En el desierto del Sahara, los saharauis se cubren el cuerpo entero con una túnica. Nada fuera de lo común teniendo en cuenta su raigambre musulmana. Lo llamativo es que tanto hombres como mujeres también se tapan casi toda la cabeza y el rostro, ayudados por un turbante especial, o zam, que deja apenas una franja abierta a la altura de los ojos
¿Lo harán para protegerse del sol, el viento y la arena que, indomables, van a darle a la cara? "No, si va a ser que estamos practicando para el cursillo de ninjas", responde con sarcasmo un miembro de la comunidad, sumamente malhumorado de tantas basuritas que le visitan la pupila.
Lo cierto es que esta emblemática colectividad, que llegó al desierto más grande del mundo a principios de la era cristiana, no solo debe lidiar con las polvaredas constantes, la falta de agua y una señal de wi-fi espantosa: desde que España decidió invadir los territorios del noroeste africano a fines del siglo XIX, paz es lo que añoran.
Porque ni bien se fueron los ibéricos (en 1976), aterrizaron los marroquíes, y de guerras, broncas y tensiones han vivido desde entonces. "Salimos de Guatemala para meternos en Guatepeor", explica un local al escasamente iluminado viajero, quien se pregunta que tiene que ver Centroamérica con el asunto.

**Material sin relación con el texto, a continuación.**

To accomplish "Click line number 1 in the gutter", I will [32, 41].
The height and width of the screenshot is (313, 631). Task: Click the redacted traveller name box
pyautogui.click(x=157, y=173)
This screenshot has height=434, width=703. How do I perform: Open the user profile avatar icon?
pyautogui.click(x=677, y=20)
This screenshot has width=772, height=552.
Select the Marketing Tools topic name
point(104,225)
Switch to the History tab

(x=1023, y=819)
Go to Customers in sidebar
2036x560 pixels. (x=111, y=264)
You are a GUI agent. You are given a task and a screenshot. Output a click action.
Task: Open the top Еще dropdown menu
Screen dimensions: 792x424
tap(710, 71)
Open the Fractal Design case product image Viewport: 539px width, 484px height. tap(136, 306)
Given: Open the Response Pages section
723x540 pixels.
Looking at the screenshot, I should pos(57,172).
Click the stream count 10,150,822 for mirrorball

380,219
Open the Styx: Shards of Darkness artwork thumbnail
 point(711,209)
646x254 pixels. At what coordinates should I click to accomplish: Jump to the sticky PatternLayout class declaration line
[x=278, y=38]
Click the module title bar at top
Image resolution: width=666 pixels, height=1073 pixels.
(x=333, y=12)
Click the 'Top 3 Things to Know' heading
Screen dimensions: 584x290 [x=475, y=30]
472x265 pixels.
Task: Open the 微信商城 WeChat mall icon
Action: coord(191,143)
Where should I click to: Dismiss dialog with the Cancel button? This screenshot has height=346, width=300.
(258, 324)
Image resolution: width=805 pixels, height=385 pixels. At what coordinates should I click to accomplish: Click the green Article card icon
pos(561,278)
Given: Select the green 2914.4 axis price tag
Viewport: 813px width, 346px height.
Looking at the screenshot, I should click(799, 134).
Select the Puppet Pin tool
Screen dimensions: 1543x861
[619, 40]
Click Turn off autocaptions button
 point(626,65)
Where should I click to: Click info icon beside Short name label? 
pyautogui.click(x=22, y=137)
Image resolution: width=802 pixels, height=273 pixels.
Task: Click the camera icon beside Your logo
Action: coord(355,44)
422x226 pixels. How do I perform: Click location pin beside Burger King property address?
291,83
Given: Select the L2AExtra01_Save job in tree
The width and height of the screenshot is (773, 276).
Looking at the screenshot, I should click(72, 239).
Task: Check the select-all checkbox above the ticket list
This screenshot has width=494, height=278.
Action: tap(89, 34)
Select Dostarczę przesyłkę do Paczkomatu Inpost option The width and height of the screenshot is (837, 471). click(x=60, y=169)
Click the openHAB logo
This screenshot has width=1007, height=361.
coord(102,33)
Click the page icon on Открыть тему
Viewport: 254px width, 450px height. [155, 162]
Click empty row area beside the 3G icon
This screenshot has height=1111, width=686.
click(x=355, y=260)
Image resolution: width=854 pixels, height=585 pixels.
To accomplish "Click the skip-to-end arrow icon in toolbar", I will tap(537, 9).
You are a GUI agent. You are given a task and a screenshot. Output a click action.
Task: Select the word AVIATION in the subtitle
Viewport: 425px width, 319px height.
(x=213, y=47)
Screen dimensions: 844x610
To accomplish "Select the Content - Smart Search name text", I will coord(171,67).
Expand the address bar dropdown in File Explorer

El espíritu nómade saharaui hace que las familias más tradicionales vivan en permanente movimiento. En sus viajes entre gigantescos médanos, los peregrinos acarrean sus pocas pertenencias a lomos de los camellos, acompañados por un ejército de cabras. La mezcla de animales a veces genera conflictos: "Hey, camello, que bajón andar con esa joroba eh", le dice una cabra muy mal llevada al dromedario "¿Y vos, que tenés la misma cara que Di María?", retruca el aludido, mordaz.
Después de mucho patear la arena, los integrantes de la caravana se detienen y plantan sus famosas haimas (carpas de gran tamaño). Durará semanas, meses y hasta años el camping. La tranquilidad es la de saber que no va a llegar nadie a instalar la casilla rodante al frente y ponerse a escuchar la colección completa de Los Cantores del Alba.
Allí, bien pertrechados con lo esencial, los saharauis disfrutan comiendo el cuscús y el tagine de pollo u otras carnes (guiso que incluye, papas y aceitunas preparado en recipiente de barro cocido que llevan el mismo nombre), y elaborando artesanías hechas a base de piel, madera y distintos tipos de metales, que luego intercambian por alimentos en los mercados de los pueblos. Cuando hace falta también venden algunas cabras, que abandonan el rebaño murmurando improperios. Al lado, los camellos se parten de la risa.
República inconclusa
Buena parte del suelo habitado por los saharauis conforma la República Árabe Saharaui Democrática. Una nación reconocida como tal por varios países, pero no por los que tienen la sartén por el mango, así que esos huevos no se van a cocinar. O al menos así lo asegura Marruecos, estado que ocupa ilegalmente la mayor porción del Sahara, incluso de cara al contundente rechazo de la ONU.
Se indignan las potencias terráqueas ante la invasión, y al escuchar la impunidad de este último mensaje, los pobres iraquíes, serbios, ugandeses, ucranianos, palestinos, tibetanos, paquistaníes, filipinos y sabrá dios cuántos pueblos más del mundo, no saben si reír, llorar o esperar que los secuestre un ovni.
Antes del asalto marroquí, ya se dijo, fueron los españoles quienes conquistaron estas latitudes. Venían a buscar el fosfato, los grandes cardúmenes de peces de la costa y algún volante con llegada para el Deportivo La Coruña. De herencia dejaron el castellano, hoy hablado por la mayoría de los locales junto con el hassanía, su lengua vernácula. Del inglés todavía no aprendieron mucho. Esperen a que encuentren petróleo nomás.